Saúde Pública e Hospitais
Apesar das grandes diferenças entre os mundos Ocidental e Oriental, as enfermidades e epidemias eram basicamente as mesmas. Foram feitas excelentes descrições sobre epidemias caracterizadas pelo aparecimento de lesões e erupções cutâneas. As enfermidades oculares eram extremamente freqüentes, como mostrado nos textos, com um interesse especial na terapêutica. Os médicos de renome atendiam apenas os ricos e nobres. Uma prova disto é a importância extrema que foi dada ao fato de al-Razi atender aos pobres de graça.
Apesar da semelhança quanto às enfermidades, a assistência sanitária era completamente diferente. As casas e ruas eram limpas e as cidades possuíam saneamento. O ensino médico e a organização sanitária levou a um progresso rápido e acentuado. As primeiras leis higiênicas importantes são atribuídas à Muhamad (Maomé), atribuem-lhe aforismos na obra "Tibb-ul-Nabbi", traduzido com o título "Medicina do Profeta".

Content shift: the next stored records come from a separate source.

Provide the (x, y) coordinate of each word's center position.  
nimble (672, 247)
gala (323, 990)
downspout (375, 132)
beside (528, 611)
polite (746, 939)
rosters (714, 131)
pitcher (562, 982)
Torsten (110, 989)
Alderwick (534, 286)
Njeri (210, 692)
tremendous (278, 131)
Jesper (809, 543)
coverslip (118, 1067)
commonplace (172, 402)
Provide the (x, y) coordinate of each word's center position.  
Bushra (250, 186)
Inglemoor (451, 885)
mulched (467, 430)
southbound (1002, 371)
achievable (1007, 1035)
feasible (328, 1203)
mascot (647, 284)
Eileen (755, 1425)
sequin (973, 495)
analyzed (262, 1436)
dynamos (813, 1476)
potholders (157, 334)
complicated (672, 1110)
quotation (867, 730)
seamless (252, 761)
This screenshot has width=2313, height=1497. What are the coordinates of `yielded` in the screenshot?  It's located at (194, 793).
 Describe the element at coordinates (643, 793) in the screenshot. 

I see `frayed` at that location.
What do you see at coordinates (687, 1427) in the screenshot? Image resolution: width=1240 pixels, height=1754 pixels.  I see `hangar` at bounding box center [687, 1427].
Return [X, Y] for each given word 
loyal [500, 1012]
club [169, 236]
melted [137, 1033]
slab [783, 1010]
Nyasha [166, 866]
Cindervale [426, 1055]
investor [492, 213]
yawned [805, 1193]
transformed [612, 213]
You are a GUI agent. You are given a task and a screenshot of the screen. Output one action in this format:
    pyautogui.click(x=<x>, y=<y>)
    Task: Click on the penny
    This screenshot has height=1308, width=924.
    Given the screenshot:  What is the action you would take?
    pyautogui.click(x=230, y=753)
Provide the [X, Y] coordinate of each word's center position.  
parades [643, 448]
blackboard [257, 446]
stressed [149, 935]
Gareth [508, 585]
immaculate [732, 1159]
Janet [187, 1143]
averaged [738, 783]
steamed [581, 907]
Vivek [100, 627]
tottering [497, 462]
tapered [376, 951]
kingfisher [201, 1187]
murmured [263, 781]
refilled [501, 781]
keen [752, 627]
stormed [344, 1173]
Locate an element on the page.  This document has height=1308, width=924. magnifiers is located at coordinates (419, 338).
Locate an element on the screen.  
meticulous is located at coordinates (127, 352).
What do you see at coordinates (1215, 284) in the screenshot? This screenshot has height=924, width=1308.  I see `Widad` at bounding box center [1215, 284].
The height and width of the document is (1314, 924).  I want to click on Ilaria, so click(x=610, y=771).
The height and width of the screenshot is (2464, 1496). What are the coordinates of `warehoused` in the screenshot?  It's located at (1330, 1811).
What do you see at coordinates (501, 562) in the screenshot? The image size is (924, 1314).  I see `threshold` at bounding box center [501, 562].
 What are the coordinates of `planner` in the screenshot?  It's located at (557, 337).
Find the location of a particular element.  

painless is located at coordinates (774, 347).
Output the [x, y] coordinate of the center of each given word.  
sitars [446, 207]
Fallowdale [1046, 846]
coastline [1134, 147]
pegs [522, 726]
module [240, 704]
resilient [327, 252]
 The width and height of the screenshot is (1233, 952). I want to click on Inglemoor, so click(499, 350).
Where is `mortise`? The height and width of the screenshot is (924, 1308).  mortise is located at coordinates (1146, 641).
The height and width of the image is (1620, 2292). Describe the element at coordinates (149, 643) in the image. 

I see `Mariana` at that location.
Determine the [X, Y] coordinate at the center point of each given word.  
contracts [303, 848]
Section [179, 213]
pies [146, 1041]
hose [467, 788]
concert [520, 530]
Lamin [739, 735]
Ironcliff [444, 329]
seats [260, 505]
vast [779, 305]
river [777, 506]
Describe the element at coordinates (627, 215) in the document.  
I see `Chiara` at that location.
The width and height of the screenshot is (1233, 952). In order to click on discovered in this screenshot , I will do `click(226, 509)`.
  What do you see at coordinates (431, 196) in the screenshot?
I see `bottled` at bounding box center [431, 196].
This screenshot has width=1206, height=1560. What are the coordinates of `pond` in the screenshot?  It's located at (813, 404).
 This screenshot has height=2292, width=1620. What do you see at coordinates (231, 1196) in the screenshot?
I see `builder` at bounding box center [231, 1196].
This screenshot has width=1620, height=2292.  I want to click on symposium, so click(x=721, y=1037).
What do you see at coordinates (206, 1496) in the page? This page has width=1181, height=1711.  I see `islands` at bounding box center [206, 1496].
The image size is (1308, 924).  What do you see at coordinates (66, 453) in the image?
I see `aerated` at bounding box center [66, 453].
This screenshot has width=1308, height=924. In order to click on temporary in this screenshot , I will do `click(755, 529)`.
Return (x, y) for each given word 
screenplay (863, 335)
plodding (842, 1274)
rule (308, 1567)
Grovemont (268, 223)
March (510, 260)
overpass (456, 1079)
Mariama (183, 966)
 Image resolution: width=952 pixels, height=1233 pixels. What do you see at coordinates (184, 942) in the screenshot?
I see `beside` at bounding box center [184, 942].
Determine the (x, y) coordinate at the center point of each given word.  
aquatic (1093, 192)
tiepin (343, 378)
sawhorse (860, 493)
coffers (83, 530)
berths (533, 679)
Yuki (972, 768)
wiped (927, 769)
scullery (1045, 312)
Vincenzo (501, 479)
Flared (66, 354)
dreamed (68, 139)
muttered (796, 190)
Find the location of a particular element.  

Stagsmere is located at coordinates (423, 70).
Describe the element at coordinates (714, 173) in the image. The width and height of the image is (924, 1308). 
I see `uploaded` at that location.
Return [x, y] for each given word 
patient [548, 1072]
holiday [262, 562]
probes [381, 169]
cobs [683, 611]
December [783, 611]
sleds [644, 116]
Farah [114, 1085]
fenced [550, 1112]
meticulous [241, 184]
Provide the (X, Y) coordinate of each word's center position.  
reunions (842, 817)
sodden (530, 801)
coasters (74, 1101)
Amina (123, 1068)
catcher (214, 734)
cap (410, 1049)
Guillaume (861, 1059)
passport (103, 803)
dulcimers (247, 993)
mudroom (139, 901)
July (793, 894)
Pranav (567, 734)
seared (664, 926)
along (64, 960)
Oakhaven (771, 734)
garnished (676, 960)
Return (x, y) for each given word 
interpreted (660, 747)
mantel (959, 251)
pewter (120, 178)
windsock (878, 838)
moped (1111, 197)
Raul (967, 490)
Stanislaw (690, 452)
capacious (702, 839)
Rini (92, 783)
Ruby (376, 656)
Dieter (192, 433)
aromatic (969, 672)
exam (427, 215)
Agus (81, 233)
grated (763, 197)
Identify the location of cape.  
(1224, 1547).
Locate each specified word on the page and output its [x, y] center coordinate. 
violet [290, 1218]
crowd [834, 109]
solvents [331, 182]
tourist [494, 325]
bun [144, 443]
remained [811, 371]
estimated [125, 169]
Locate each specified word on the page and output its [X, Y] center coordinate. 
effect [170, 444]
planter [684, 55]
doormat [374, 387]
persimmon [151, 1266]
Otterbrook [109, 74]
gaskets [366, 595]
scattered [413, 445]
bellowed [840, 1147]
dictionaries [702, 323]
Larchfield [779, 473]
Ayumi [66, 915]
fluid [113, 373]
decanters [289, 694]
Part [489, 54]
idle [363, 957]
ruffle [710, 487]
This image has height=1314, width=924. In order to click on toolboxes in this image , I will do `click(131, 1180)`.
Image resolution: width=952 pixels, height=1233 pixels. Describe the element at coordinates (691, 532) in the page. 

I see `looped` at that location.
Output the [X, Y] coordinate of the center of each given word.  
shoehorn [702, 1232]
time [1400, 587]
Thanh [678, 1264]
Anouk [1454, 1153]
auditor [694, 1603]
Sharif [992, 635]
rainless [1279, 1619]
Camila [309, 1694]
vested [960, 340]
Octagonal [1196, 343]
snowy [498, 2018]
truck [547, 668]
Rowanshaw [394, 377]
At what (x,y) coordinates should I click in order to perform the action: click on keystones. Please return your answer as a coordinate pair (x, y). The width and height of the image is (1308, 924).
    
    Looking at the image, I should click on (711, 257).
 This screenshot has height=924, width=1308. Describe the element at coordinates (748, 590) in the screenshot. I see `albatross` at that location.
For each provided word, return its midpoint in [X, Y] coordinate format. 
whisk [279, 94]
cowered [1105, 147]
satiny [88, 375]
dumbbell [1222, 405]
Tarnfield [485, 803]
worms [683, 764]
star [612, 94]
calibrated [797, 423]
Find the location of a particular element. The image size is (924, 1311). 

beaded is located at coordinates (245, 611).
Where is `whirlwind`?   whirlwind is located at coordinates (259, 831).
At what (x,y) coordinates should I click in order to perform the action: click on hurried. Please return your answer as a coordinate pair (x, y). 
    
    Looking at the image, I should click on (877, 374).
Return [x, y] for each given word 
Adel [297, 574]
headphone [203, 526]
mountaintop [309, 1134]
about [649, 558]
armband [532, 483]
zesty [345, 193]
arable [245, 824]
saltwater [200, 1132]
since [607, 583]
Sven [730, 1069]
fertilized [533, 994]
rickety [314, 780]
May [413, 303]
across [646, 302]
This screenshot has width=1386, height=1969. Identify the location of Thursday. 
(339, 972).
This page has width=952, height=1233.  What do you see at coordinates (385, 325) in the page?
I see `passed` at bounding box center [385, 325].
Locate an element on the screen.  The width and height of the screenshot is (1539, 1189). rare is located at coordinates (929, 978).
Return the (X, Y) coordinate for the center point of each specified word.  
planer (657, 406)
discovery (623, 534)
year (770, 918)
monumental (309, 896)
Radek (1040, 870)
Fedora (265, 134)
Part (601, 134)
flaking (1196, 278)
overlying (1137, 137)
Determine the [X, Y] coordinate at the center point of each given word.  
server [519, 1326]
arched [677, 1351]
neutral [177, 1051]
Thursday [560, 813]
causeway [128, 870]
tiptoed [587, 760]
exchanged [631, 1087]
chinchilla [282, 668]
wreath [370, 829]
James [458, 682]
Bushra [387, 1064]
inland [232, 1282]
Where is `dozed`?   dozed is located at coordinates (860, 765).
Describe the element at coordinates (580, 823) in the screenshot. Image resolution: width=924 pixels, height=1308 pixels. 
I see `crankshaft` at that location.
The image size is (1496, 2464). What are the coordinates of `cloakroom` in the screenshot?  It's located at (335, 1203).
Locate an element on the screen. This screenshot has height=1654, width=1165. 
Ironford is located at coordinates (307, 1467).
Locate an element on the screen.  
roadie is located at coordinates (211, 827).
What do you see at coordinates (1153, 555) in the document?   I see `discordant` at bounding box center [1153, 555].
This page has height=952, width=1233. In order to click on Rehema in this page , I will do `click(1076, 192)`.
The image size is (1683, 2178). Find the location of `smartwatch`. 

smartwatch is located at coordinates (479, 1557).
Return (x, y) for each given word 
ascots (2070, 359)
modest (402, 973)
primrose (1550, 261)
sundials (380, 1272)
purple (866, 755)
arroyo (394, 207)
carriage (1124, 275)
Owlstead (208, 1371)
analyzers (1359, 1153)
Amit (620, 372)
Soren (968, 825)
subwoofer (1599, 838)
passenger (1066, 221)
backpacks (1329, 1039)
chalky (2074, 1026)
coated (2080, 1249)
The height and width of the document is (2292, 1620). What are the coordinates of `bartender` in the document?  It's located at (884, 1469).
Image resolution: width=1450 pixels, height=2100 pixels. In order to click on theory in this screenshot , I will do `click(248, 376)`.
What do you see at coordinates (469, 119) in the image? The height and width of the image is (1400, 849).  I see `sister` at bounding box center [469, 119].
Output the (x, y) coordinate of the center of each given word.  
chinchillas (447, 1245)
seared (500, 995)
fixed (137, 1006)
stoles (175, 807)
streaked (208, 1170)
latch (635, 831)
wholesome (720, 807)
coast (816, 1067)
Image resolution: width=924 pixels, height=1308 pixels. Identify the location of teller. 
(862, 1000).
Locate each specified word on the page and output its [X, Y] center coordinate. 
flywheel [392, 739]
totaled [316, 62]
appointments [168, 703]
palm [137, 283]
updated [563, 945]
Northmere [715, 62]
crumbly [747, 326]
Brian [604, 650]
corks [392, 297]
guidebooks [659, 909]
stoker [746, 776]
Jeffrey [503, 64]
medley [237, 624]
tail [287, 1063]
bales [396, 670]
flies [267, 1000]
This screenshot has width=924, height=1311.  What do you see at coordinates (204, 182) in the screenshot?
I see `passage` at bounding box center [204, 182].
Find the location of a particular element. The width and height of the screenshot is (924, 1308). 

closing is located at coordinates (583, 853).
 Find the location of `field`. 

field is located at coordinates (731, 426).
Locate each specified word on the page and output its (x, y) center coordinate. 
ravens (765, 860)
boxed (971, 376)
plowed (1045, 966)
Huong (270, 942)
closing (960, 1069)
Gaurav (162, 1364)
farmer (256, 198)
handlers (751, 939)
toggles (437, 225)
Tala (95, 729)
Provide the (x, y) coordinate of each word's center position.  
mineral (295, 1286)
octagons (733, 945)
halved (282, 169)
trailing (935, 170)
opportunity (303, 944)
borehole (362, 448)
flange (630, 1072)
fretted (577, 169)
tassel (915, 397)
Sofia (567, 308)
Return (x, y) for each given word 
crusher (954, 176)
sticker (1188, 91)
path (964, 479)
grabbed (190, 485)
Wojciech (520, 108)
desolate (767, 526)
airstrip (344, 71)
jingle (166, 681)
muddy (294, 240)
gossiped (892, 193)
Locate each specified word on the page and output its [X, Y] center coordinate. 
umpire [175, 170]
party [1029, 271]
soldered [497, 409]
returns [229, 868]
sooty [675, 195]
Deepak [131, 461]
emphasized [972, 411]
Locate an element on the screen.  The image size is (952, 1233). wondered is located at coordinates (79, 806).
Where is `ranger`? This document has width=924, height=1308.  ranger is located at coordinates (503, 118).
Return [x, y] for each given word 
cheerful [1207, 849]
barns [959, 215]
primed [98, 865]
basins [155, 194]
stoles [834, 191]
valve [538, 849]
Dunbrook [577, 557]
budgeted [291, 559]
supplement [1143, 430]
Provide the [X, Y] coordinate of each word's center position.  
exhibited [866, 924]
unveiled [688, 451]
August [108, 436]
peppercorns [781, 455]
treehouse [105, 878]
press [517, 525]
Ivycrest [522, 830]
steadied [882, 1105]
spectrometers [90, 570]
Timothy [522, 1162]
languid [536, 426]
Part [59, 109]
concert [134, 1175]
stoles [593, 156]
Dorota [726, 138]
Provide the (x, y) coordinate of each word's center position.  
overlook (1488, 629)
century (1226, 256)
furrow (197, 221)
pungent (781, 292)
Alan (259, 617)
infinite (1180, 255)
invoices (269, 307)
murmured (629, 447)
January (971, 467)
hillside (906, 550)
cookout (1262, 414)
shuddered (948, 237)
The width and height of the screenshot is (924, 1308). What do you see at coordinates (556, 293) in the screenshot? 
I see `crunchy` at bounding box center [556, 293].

Os hospitais também eram diferentes, no mundo árabe a cura do corpo era essencial, já entre os cristãos o principal era a salvação da alma. Os hospitais eram um espelho destes pensamentos, entre os árabes havia a preocupação com a salubridade, a assistência, os meios materiais e a terapêutica, já os hospitais cristãos eram apenas um local onde os pobres apenas aguardavam a morte do corpo. O hospital de Gundishapur foi um exemplo claro, pois passou pelos dois mundos, durante a direção nestoriana foi um hospital tipicamente cristão, que apenas passou a ter idéias árabes quando a direção passou para as mãos dos dirigentes árabes.
Há o registro de mais de 34 hospitais em todo o território islâmico. O primeiro hospital de Bagdá foi fundado pelo califa Harum al-Raschid, no século IX. Mas o grande hospital de Bagdá, fundado pelo califa al-Mutkadir, foi o maior de século X. al-Razi praticou e ensinou nele, foi onde implantou o princípio de se recolher e guardar as histórias clínicas para serem utilizadas em discussões de casos no aprendizado. Outro maior, também em Bagdá, foi fundado no século XI pelo califa Adul al-Daula, onde mais de 35 médicos trabalharam e lecionaram.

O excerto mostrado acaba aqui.